*Given problem 1*
Answer these questions about the pandoc-adapter documentation:
(a) What must be installed and reachable through the system's PATH for the package to work?
(b) What command installs the package?
(c) When the input property is given a string, where does that string get piped?
*Given problem 2*
Can you repeat word for word the part of the pandoc-adapter documentation between "Important: This package" and "for document conversion.", inclusive?

*Excerpted text*
►
@ulu/pandoc-adapter
A Node.js package that provides utilities for converting documents using Pandoc, with a focus on processing multiple files and managing extracted assets with transformFiles.
Important: This package acts as a wrapper around the Pandoc command-line tool. Therefore, you must have the Pandoc binary installed and accessible in your system's PATH for this package to function correctly. This package itself does not install Pandoc.
Installation
npm install @ulu/pandoc-adapter
Primary Functions
pandoc(config)
Executes the Pandoc binary for document conversion.
import { pandoc } from '@ulu/pandoc-adapter';
import fs from 'fs';
import path from 'path';
async function convertDocxToHtml(inputFilePath, outputPath) {
try {
const inputFileContent = fs.readFileSync(inputFilePath);
const html = await pandoc({
input: inputFileContent,
args: ['--from=docx', '--to=html', '-o', outputPath]
});
console.log('Successfully converted to HTML:', outputPath);
} catch (error) {
console.error('Pandoc conversion failed:', error);
}
}
const inputFilePath = 'path/to/your/input.docx';
const outputFilePath = 'output.html';
config
Object Properties:
input
(string, optional): The input content to be processed by Pandoc. This can be a string which will be piped to Pandoc's stdin. If arguments to Pandoc specify an input file or URL, this can be an empty string.
◄
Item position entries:
►
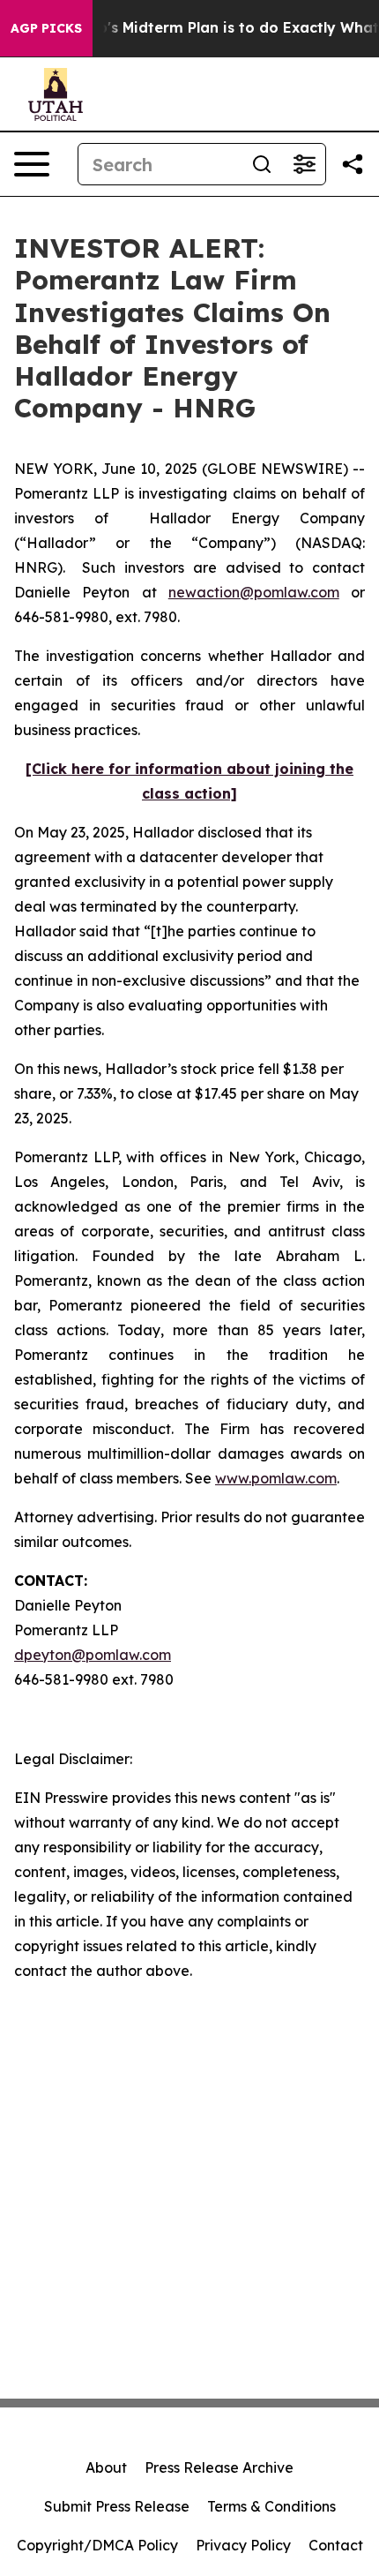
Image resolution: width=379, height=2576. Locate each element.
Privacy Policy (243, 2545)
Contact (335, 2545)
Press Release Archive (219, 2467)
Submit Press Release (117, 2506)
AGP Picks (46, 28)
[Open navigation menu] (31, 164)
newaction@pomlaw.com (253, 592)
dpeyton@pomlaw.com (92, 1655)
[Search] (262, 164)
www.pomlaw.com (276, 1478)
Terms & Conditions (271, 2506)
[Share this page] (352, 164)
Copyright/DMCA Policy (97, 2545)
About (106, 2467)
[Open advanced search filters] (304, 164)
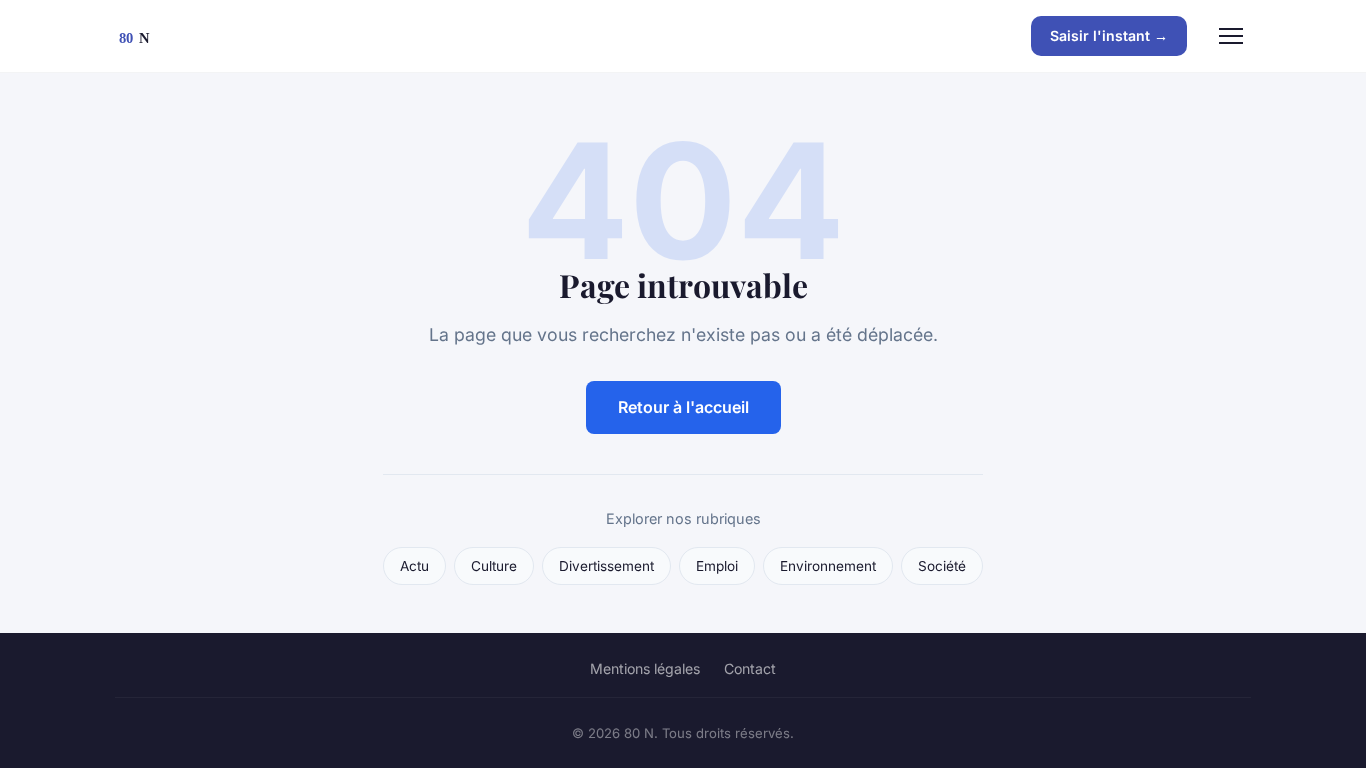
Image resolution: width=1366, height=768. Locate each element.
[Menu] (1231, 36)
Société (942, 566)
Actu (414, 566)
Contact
◄
*Exercise response 1*
(a) The Pandoc binary.
(b) npm install @ulu/pandoc-adapter
(c) To Pandoc's stdin.

*Exercise response 2*
Important: This package acts as a wrapper around the Pandoc command-line tool. Therefore, you must have the Pandoc binary installed and accessible in your system's PATH for this package to function correctly. This package itself does not install Pandoc.
Installation
npm install @ulu/pandoc-adapter
Primary Functions
pandoc(config)
Executes the Pandoc binary for document conversion.